Um die letzten Zweifel aus dem Weg zu räumen, greift Pamela Ronald zu einer ungewöhnlichen Maßnahme: Sie lässt die neuen Ergebnisse noch einmal im Labor eines Kritikers überprüfen. Georg Felix, Professor am Zentrum für Molekularbiologie der Pflanzen in Tübingen, gehörte zu den ersten, die den ursprünglichen Befunden der amerikanischen Gruppe infrage stellten. Seinen Mitarbeitern war es nicht gelungen, Ergebnisse zu reproduzieren noch bevor die Ronald-Gruppe selber Verdacht geschöpft hatte.
"Es ist also eine klare Aufräumarbeit, wo man ehrlich bemüht ist, einen Fehler zu korrigieren. Und den gleichzeitig in einem unabhängigen Labor quasi nachvollziehen lässt. Das erscheint mir schon ein Vorbild und könnte auch in anderen Fällen wirklich hilfreich sein."

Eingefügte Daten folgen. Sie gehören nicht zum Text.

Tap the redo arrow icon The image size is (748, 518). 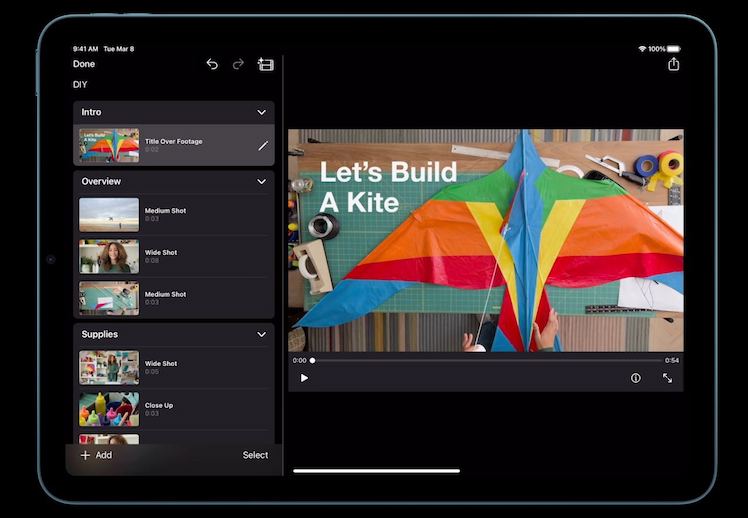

Unter Wissenschaftlern gilt die radikale Aufarbeitung der Ronald-Gruppe als das Paradebeispiel für den Umgang mit Fehlern. Sogar die kritischen Beobachter des Blogs "Retraction Watch" die sich nicht scheuen Fehltritte von Forschern namentlich anzuprangern, loben die wissenschaftliche Integrität. Hart verdiente Lorbeeren. Aber auch ohne das Lob anderer kann Benjamin Schwessinger der Erfahrung Gutes abgewinnen:
"Ich glaub wir sind auch alle bessere Wissenschaftler geworden. Ich glaub wir schauen auch alle zweimal hin, selbstkritisch, ob diese Ergebnisse die wir haben denn auch wirklich das widerspiegeln, was sie sein sollen. Und auch so wie man Wissenschaft betreiben möchte, da sind wir alle gestärkt heraus gegangen."